# can i see my house top in GOOGLE EARTH PRO?



## kerthivasan (Mar 4, 2007)

can i see my house top in GOOGLE EARTH PRO?

or in whicj software i can see it?


----------



## dOm1naTOr (Mar 4, 2007)

No need for google earth of ny s/w. Just climp up nd see  

No i dun think even google earth pro could do it as it has better resolution pictures of somewhat heard cities nd all other places are not that res. Maybe cities like Mumbai, Delhi nd Kolkota is suported(dun know)


----------



## s18000rpm (Mar 4, 2007)

i can see my house with Google Earth ,in Chennai & B'lore.

most of the places have good resolution, like i cud even see the Atomic PowerStation (Kalpakkam) clearly.


----------



## dd_wingrider (Mar 4, 2007)

i thnk u can. i saw my house top in pune few days ago only, bt the images are  not updated, showing arnd 2-3 yrs back situation, chk out for your city


----------



## Pathik (Mar 4, 2007)

i had seen a famous temple near my house clearly in google earth...


----------



## hailgautam (Mar 4, 2007)

### Information provided
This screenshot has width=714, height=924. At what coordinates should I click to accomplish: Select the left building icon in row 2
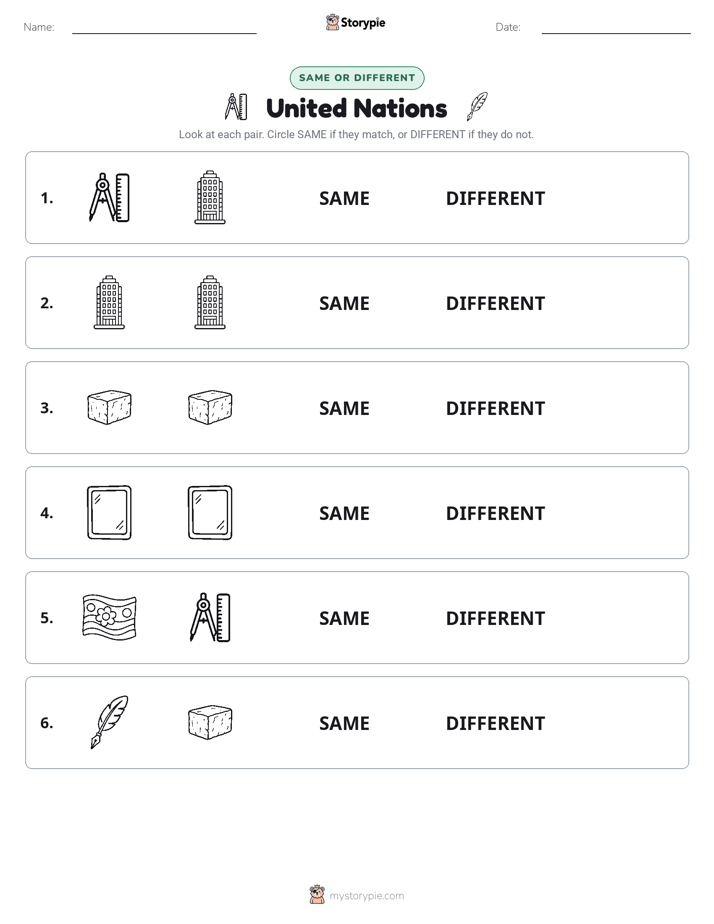click(x=109, y=302)
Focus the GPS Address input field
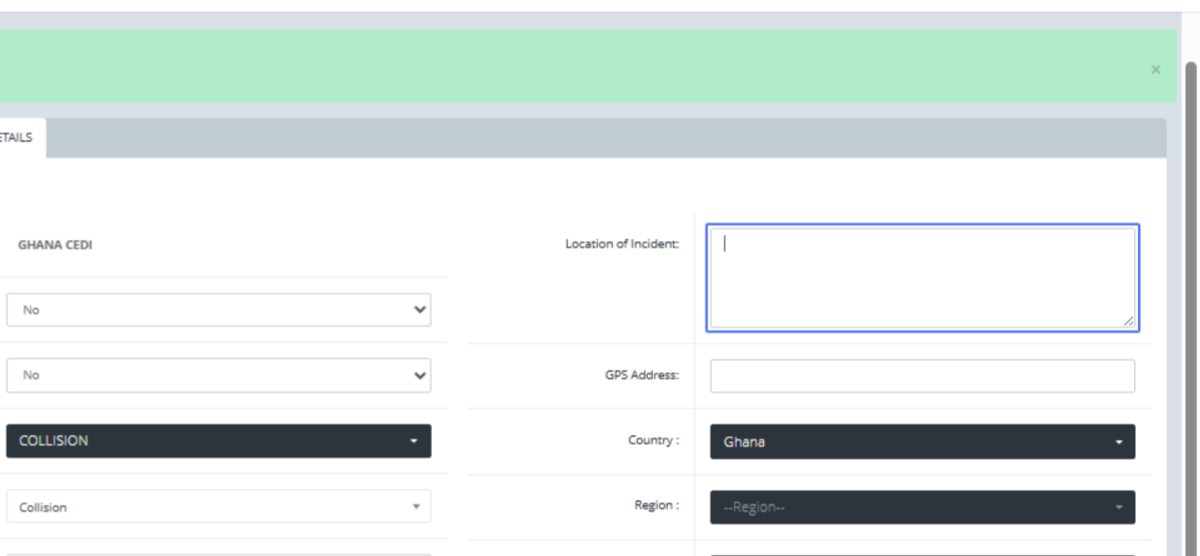Viewport: 1200px width, 556px height. click(922, 376)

### To do
1 – Based on the forum thread about Google Earth, explain in one to three sentences why dOm1naTOr doubts that even Google Earth Pro could show the house top.
2 – In the forum thread about Google Earth, how old did dd_wingrider say the images of Pune appeared to be?
3 – Extract, without alteration, the portion of the forum thread about Google Earth that opens with the words containing "## dOm1naTOr (Mar" and closes with "s18000rpm (Mar 4, 2007)".

### Solutions to the tasks
1 – dOm1naTOr says that Google Earth Pro has higher-resolution pictures only of well-known cities, while other places do not have images of that resolution. This user therefore thinks that only cities such as Mumbai, Delhi and Kolkata might be covered, though the user is not sure.

2 – They showed the situation from around two to three years earlier.

3 –
## dOm1naTOr (Mar 4, 2007)

No need for google earth of ny s/w. Just climp up nd see  

No i dun think even google earth pro could do it as it has better resolution pictures of somewhat heard cities nd all other places are not that res. Maybe cities like Mumbai, Delhi nd Kolkota is suported(dun know)


----------



## s18000rpm (Mar 4, 2007)